While adding on nutrition education to medical schools “could help,” ultimately “nutrition in clinical practice is not simple,” and the most effective path is to teach students how to refer patients who need nutrition intervention to a well-trained dietitian, Nestle said.
“It depends on what is taught. The big demand for nutrition education is to teach students and practitioners how to assess nutritional needs and deal with diet-related chronic diseases along with a lot of other social, economic and cultural factors. To expect medical schools to do this well, quickly, is a big ask,” she added.
Registered dietitians ‘need to be utilized more’
While enhanced nutrition education in the medical field is “a step in the right direction,” adding this mandate to a physician’s workload could create more confusion, said Carla Hernandez, registered dietitian who specializes in women’s health.
“Nutrition is foundational to prevention, yet most physicians receive little formal education on it. But we also need to be realistic: Doctors already operate under time constraints and typically treat acute concerns.

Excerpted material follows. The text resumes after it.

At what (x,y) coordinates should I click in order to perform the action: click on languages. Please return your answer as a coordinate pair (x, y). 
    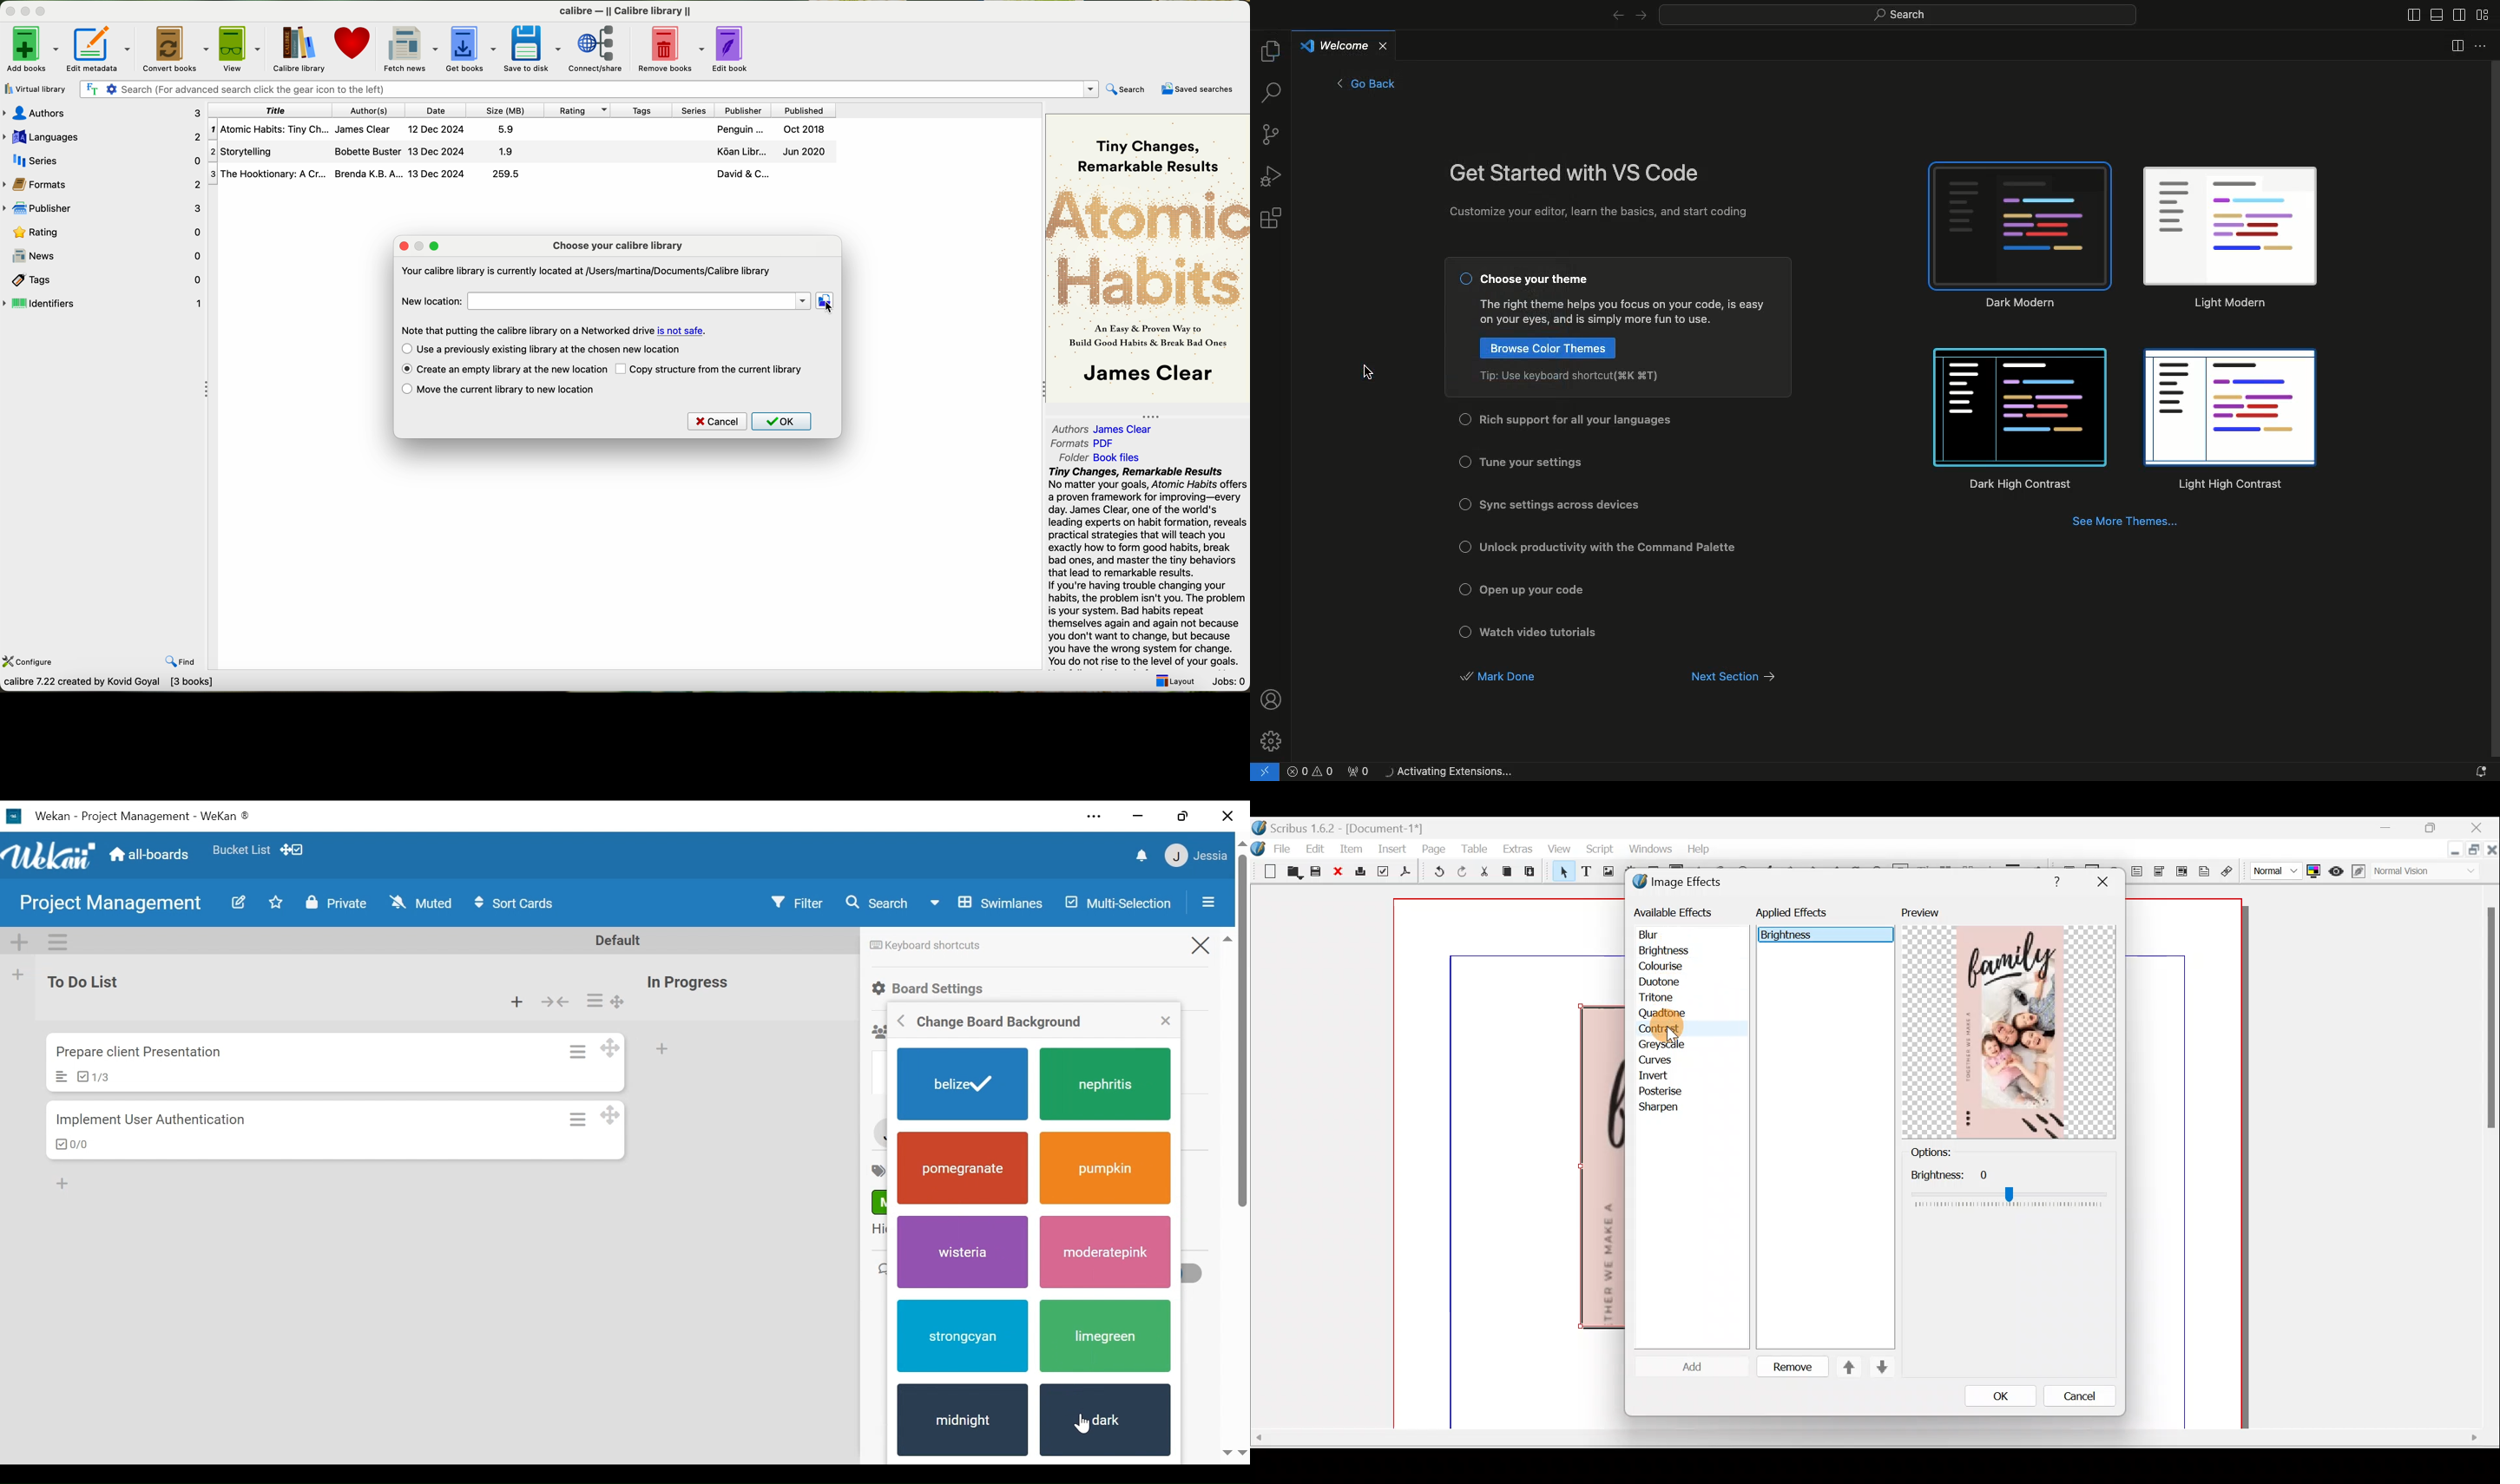
    Looking at the image, I should click on (102, 135).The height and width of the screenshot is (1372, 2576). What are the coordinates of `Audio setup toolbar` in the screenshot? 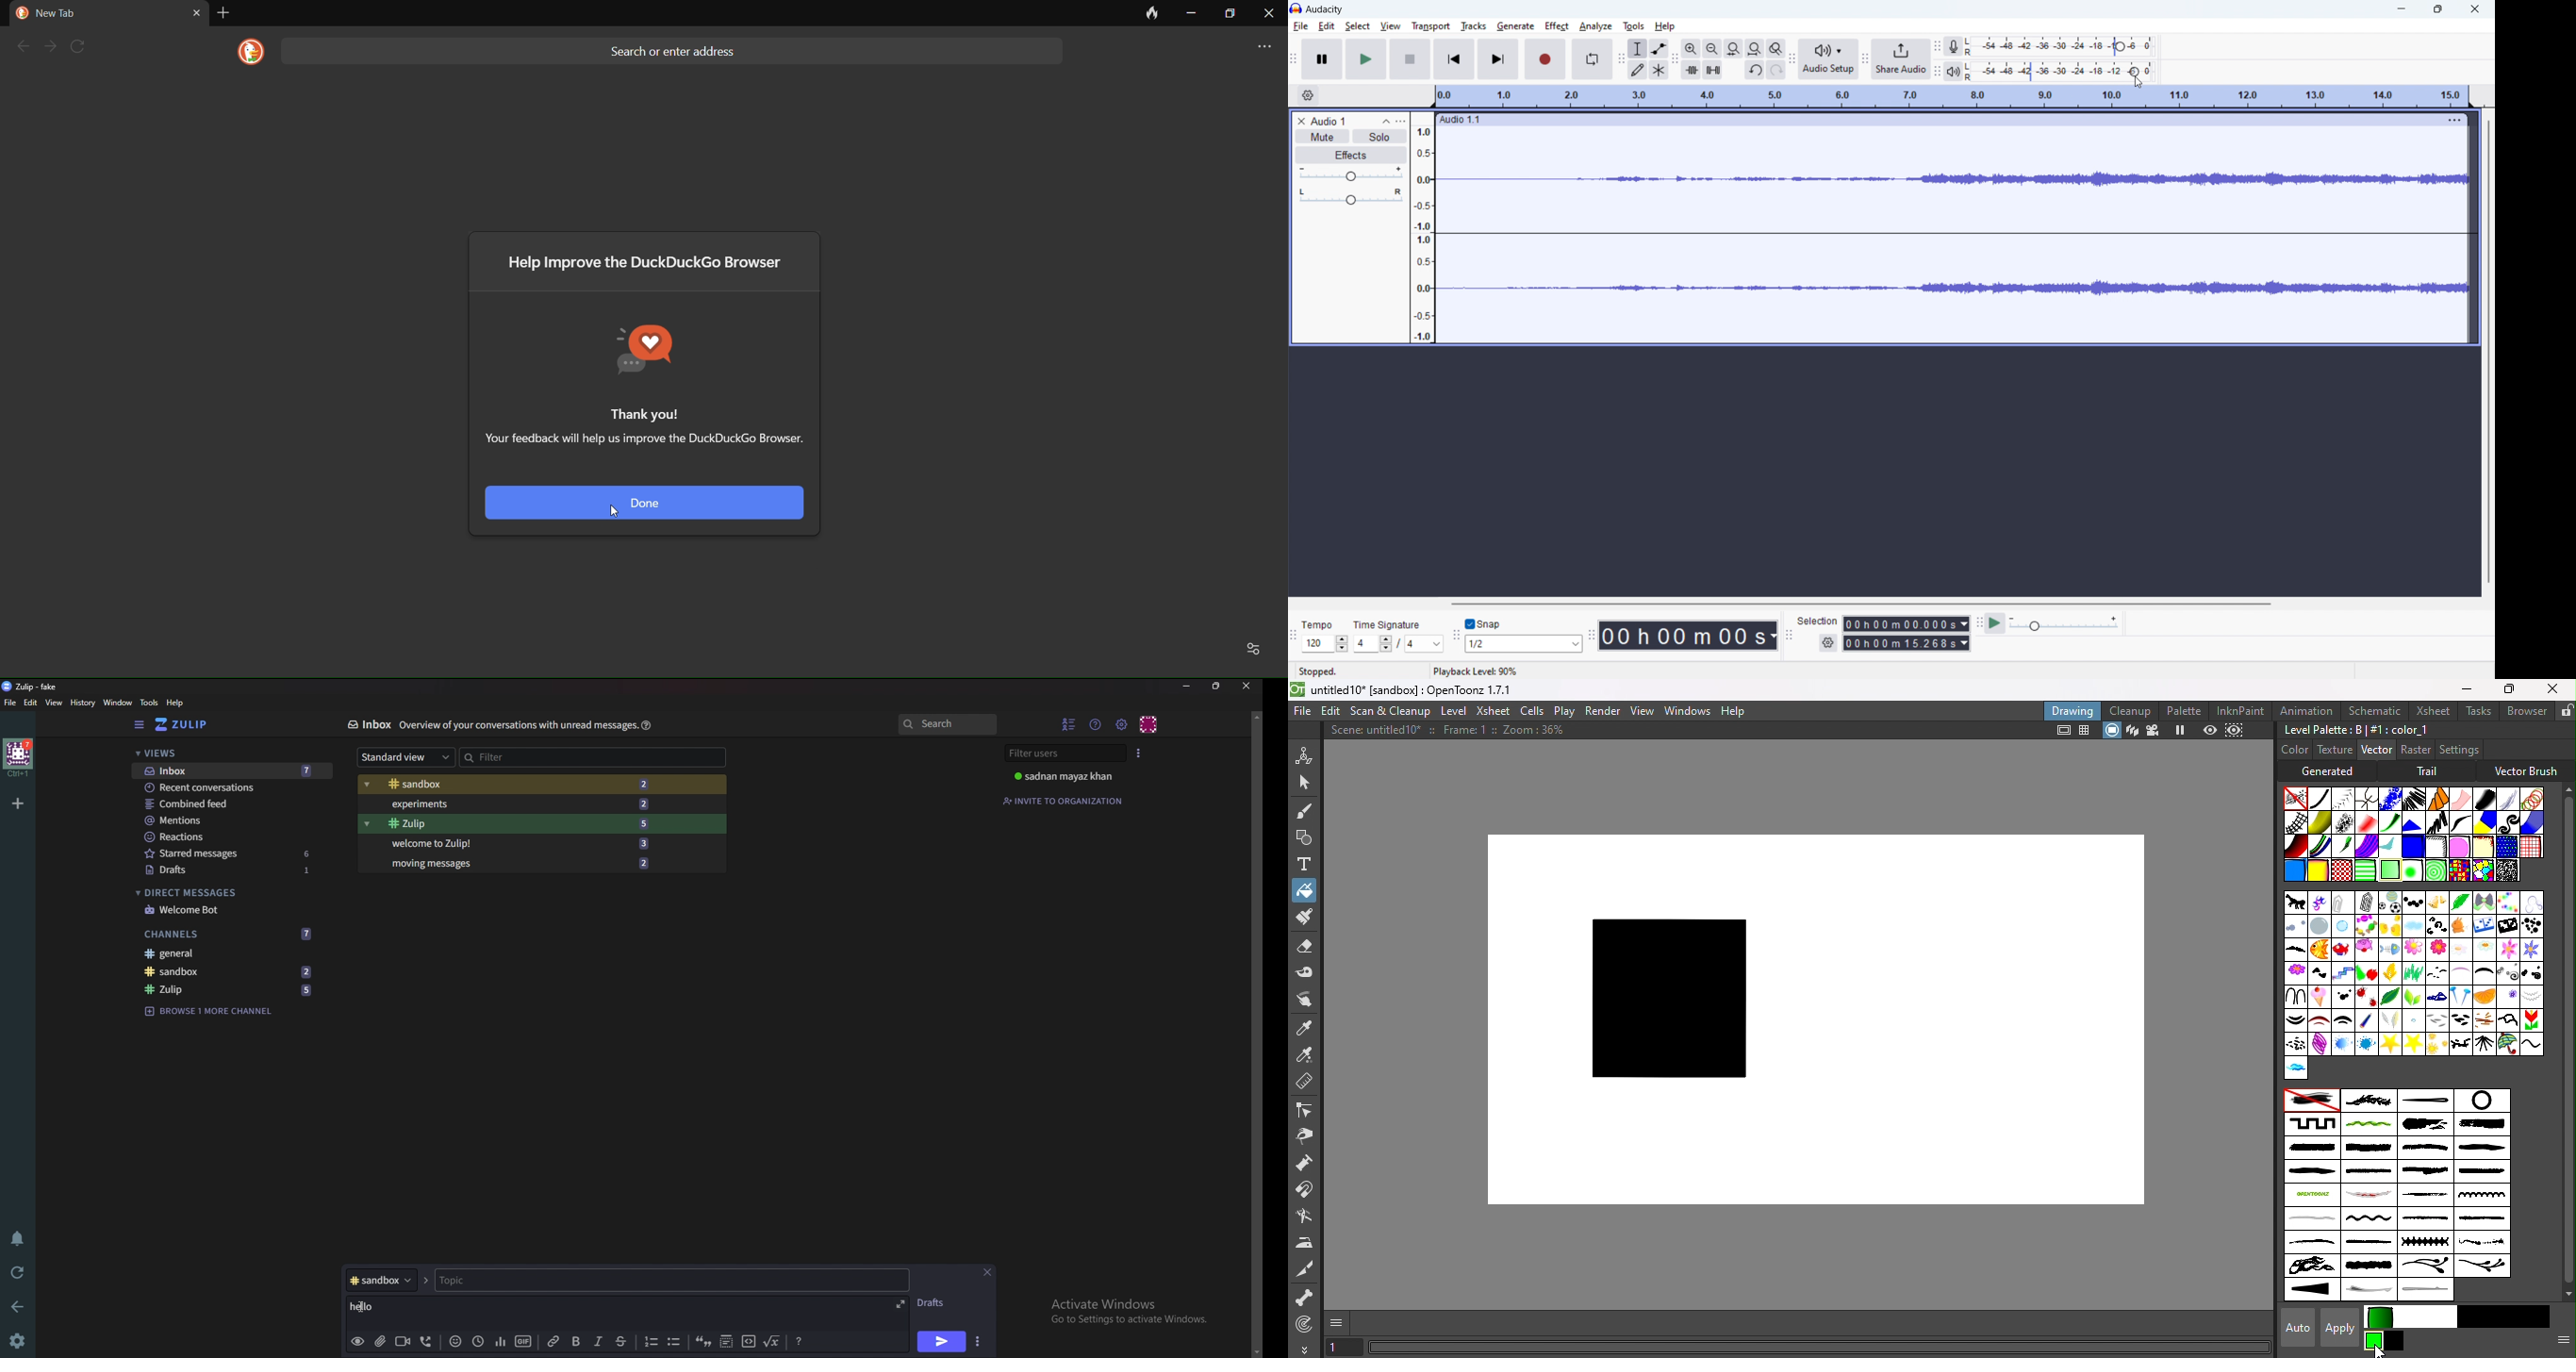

Even with more training, they often won’t have the bandwidth to dive into nutrition counseling,” argued Hernandez.
She pointed out that registered dietitians are equipped with between five to seven years of specialized education in nutrition science and clinical application, which will not require “reinventing the wheel” that the mandate suggests.
Instead, a more effective and efficient approach would be integrating dietitians into medical settings and guaranteeing insurance coverage.
“We already exist in the healthcare system, we just need to be utilized more,” she added.
Gretchen Wallace, registered dietitian with Full Life Nutrition Counseling LLC echoed these sentiments, adding that doctors’ heavy workloads prevent them from regular follow-ups and delivering appropriate counseling and education, “which is necessary for long-term success with nutrition therapy interventions.”
Wallace continued: “We want to support doctors in being doctors, not asking them to manage an entirely new dimension of patient care. We don’t expect doctors to provide physical therapy, mental health therapy or occupational therapy. We shouldn’t expect doctors to provide medical nutrition therapy.”